В Польше на случай войны с СССР был разработан оперативный план «Wschod» («Восток»), в котором довольно точно была вскрыта группировка наших войск в приграничных округах, в том числе количество стрелковых, кавалерийских и танковых корпусов. Количество танков на вооружении РККА поляки оценивали в 19 300 штук [211]. Довольно близкое к истине предположение, ведь до 1939 г. в Красную Армию было поставлено 22 590 танков, а в 1939 г. — еще 3034 [212]. Вообще, у поляков была хорошая разведка, на счету которой числилось немало достижений. Скажем, в разгадывание секрета немецкой шифровальной машины «Энигма» они внесли очень существенный вклад. Вот только поляки и представить себе не могли, что СССР и Германия у них за спиной сговорятся. Впрочем, не только они.

В СССР в довоенные годы Польша постоянно рассматривалась как серьезный вероятный противник. Ее вооруженные силы тщательно изучались, составлялись соответствующие планы, комсостав в обязательном порядке заставляли учить польский язык. Проводились командно-штабные и войсковые учения различного уровня, в том числе и с боевой стрельбой. Преподаватель огневой подготовки Ленинградского пехотного училища, заслуженный мастер спорта по пулевой стрельбе Н.В. Богданов участвовал в одном из них, носившем опытный характер. Против наступающей усиленной польской пехотной роты выставили две пары снайперов. Противника обозначали 129 мишеней точно по штату роты — от ее командира до последнего подносчика патронов. В короткий срок наши снайперы поразили свыше 90 % мишеней.

Но в связи с начавшейся войной польские вооруженные силы почти в полном составе были задействованы против немцев. Поэтому для Красной Армии польская армия уже не представляла собой серьезного противника, и можно было смело начинать вторжение, не дожидаясь полного развертывания и сосредоточения всей группировки советских войск. Но Сталин тянул с выступлением — выгоднее было наблюдать за ходом боевых действий со стороны. Тем более что скрытая мобилизация действительно проходила медленно и не организованно. Однако главная причина промедления была иной: Сталин ни в коем случае не хотел в результате неосмотрительных действий оказаться вовлеченным в войну слишком рано. Поэтому он и выжидал подходящего предлога для вступления в Польшу.
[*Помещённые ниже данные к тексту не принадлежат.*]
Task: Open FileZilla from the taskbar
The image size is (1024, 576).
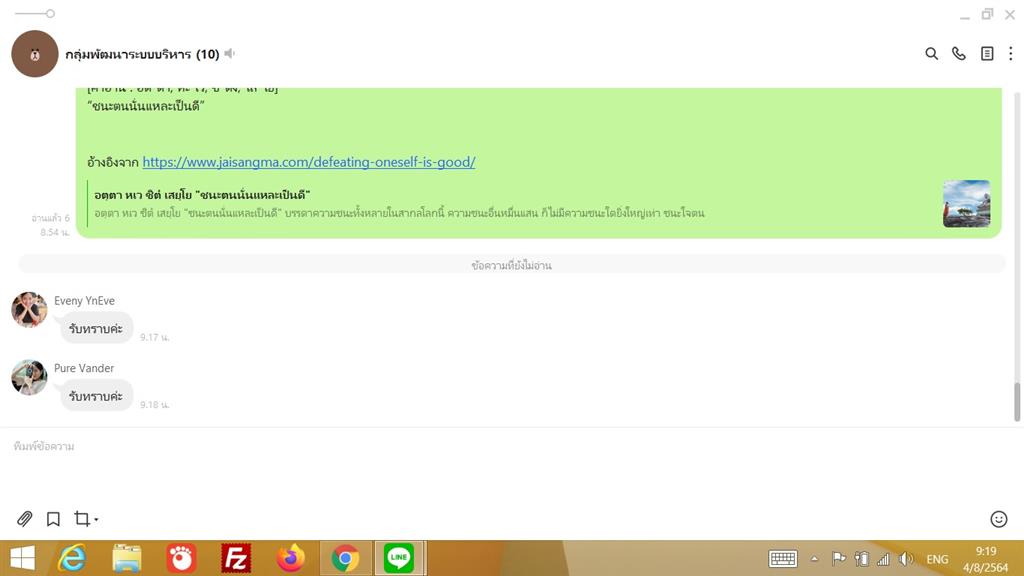Action: point(235,557)
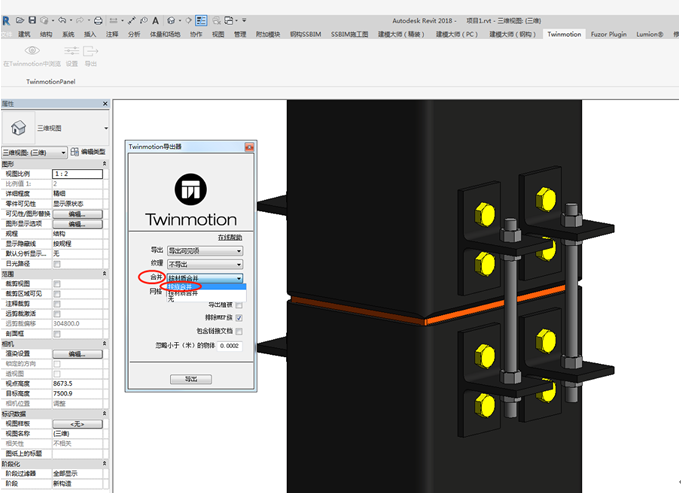Expand the 3D view selector dropdown
The height and width of the screenshot is (504, 681).
click(34, 153)
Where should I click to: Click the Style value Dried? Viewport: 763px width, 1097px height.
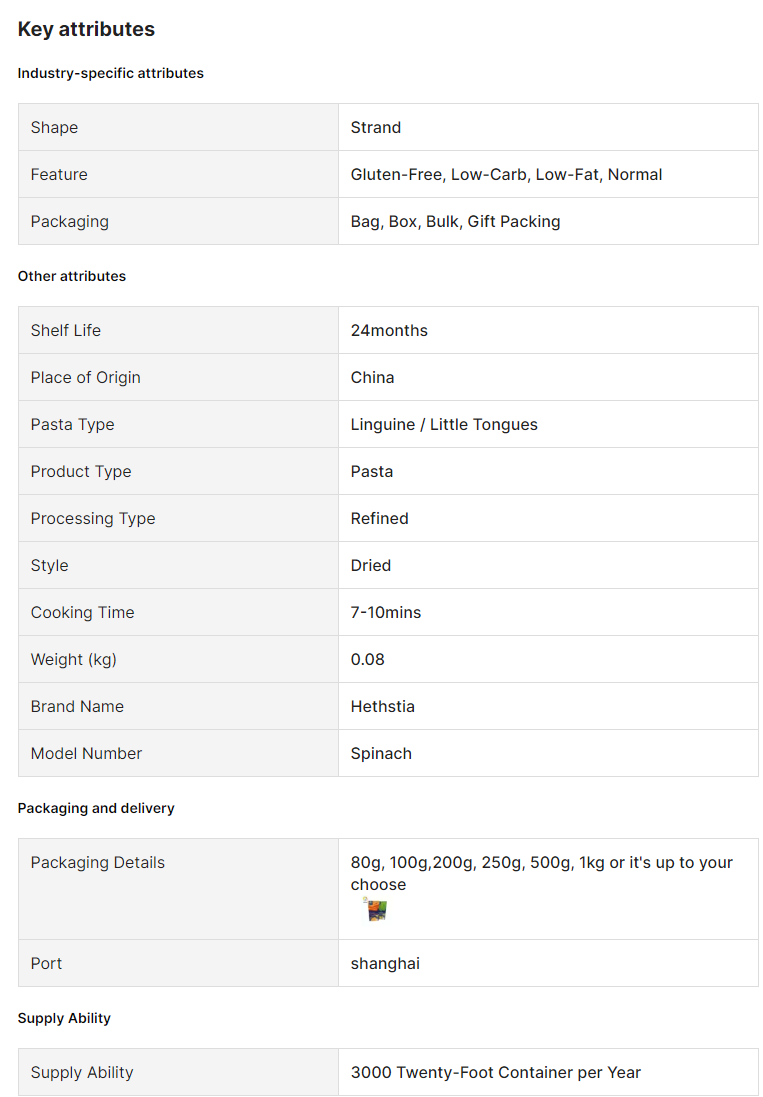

В 16 часов 10 сентября Молотов пригласил к себе Шуленбурга и заявил, что Красная Армия застигнута врасплох быстрыми успехами вермахта в Польше и еще не готова к действиям. Советские военные власти рассчитывали на несколько недель подготовки и поэтому оказались в трудном положении. При этом Молотов сообщил Шуленбургу, что уже мобилизовано более трех миллионов человек. Коснувшись политической стороны дела, он отметил, что «советское правительство намеревалось воспользоваться дальнейшим продвижением германских войск и заявить, что Польша разваливается на куски и что вследствие этого Советский Союз должен прийти на помощь украинцам и белорусам, которым угрожает Германия. Этот предлог представит интервенцию Советского Союза благовидной в глазах масс и даст Советскому Союзу возможность не выглядеть агрессором» [213].

А сроки перевода многих частей на штаты военного времени действительно не выдерживались. Приписной состав прибывал в части с опозданием и не в полном составе: среди учтенных приписников оказалось слишком много «мертвых душ». В ходе мобилизации выявилась слабая и несогласованная работа военкоматов. Во многих из них переучет военнообязанных не проводился с 1927 г. К тому же многие призывники не соответствовали заявленным военно-учетным специальностям (ВУС). В первую очередь это касалось наиболее квалифицированных специалистов. В неудовлетворительном состоянии оказался и учет лошадей, повозок, упряжки и автотранспорта. Многие недостатки в работе военкоматов объяснялись проведенными в 30-е годы арестами специалистов, объявленных «вредителями» и «врагами народа». При этом нарушилась преемственность в сложной и трудоемкой работе.